### [Exercise directions]
Pull out every line of the data that contains the string "field", with matching case. Copy each line as it appears.

### [Input]
━━━━

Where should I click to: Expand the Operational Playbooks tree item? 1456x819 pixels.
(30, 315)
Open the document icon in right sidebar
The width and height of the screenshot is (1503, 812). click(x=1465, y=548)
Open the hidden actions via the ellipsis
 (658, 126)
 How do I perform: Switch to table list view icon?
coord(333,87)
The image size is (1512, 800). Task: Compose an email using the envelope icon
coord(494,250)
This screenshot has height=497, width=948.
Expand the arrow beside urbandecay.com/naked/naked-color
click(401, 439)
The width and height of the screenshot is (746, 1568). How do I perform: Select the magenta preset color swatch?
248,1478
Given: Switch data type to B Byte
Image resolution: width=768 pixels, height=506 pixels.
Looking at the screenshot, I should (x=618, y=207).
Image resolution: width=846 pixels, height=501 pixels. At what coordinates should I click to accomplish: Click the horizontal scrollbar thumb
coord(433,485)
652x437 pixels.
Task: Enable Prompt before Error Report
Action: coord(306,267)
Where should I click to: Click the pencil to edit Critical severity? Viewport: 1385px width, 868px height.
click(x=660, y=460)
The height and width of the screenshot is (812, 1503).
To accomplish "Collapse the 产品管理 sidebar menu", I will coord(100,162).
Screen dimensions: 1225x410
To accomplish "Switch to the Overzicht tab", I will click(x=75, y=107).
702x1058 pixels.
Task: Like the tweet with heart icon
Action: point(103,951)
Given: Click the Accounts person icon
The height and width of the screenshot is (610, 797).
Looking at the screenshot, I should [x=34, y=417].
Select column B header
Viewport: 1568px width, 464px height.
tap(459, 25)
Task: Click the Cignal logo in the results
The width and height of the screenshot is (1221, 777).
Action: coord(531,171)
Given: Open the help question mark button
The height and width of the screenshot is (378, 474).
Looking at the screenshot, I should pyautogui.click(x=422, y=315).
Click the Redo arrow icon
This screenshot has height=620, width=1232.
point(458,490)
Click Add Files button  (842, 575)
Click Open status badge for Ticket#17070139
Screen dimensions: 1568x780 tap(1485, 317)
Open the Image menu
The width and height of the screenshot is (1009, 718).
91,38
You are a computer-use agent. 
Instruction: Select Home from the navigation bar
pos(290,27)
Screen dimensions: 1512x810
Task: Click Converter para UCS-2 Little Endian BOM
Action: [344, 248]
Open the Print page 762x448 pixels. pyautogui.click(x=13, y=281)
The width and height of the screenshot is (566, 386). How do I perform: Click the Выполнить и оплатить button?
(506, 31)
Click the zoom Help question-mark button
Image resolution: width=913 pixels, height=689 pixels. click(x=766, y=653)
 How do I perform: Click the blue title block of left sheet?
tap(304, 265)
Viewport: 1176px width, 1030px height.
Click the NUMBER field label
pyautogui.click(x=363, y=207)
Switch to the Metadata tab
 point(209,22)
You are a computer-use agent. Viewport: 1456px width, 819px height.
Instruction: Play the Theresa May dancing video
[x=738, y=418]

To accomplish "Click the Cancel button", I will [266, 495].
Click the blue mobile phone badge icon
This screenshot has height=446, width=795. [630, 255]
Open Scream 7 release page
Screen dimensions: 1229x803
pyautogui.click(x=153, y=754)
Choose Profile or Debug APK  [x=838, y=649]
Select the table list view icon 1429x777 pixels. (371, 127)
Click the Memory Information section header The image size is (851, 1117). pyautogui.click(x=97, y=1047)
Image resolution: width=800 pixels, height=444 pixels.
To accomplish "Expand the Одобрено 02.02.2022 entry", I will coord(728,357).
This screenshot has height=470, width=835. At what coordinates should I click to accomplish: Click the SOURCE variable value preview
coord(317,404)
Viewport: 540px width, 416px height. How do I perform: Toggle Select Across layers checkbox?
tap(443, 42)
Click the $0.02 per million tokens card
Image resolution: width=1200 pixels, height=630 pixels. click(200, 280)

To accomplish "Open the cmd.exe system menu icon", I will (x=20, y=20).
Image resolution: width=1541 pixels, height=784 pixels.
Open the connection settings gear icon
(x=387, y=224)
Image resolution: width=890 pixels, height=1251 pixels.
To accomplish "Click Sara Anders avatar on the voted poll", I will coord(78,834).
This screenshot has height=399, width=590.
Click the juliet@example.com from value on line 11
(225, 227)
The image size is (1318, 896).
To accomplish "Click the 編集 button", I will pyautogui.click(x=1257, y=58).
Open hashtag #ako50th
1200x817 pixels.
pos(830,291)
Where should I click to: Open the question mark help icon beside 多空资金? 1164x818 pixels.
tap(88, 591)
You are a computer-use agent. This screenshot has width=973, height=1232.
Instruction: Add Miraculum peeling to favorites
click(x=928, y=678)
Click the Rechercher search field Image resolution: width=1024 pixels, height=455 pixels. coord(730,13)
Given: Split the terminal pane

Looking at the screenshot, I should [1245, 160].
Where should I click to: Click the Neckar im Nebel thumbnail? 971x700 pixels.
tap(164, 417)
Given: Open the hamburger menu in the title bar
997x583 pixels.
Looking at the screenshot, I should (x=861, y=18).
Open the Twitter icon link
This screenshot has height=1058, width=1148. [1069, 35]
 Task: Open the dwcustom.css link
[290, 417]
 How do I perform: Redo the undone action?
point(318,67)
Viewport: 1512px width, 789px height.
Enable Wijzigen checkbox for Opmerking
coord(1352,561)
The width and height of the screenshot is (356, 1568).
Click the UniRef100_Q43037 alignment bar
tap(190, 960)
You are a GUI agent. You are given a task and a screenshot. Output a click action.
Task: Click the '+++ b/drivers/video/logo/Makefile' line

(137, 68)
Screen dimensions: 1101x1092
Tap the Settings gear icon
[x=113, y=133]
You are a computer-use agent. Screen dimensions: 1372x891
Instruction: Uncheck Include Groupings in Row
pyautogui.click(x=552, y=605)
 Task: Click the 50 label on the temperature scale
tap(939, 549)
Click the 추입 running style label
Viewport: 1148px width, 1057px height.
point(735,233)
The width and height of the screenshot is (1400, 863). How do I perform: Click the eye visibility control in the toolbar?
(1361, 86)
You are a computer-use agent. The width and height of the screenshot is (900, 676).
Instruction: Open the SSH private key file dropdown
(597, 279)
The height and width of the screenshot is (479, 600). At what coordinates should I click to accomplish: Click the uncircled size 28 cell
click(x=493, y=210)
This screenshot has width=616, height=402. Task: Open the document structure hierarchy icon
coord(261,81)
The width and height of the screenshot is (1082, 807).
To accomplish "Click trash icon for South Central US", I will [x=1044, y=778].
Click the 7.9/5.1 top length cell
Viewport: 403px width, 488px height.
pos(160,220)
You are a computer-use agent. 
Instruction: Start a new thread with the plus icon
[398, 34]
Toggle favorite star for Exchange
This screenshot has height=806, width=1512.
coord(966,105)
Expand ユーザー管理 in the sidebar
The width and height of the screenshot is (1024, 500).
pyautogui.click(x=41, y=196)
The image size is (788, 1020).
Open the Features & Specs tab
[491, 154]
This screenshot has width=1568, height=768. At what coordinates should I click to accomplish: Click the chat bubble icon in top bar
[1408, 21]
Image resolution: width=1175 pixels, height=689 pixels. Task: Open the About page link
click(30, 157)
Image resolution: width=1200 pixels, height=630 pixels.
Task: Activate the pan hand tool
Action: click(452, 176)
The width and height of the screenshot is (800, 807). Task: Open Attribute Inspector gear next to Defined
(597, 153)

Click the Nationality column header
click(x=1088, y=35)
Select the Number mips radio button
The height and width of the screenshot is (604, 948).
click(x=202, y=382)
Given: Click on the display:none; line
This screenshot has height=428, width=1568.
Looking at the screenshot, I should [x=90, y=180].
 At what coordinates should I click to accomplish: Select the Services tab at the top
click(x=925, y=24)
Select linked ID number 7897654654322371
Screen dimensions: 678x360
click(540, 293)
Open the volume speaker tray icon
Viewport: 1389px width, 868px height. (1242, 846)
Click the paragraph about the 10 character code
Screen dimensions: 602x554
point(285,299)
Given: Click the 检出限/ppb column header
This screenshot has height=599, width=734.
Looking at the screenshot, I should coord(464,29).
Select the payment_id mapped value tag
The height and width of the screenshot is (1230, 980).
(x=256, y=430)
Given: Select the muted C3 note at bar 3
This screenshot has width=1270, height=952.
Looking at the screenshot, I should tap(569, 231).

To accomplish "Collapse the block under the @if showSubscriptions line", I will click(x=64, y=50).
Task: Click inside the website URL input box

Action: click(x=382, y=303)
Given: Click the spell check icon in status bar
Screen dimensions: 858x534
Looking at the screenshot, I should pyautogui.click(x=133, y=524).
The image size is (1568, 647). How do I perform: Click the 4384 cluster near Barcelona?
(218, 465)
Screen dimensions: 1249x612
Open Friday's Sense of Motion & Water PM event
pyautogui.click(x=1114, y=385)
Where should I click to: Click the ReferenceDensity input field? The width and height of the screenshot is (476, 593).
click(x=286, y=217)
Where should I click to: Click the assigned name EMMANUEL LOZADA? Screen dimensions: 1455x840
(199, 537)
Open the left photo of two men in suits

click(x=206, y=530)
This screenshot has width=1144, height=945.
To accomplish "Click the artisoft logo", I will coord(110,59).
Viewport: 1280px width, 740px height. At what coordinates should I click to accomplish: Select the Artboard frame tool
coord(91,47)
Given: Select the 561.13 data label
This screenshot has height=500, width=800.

━━━━

### [Solution to this task]
Click the NUMBER field label
Click the Rechercher search field Image resolution: width=1024 pixels, height=455 pixels. coord(730,13)
Where should I click to: Click the ReferenceDensity input field? The width and height of the screenshot is (476, 593).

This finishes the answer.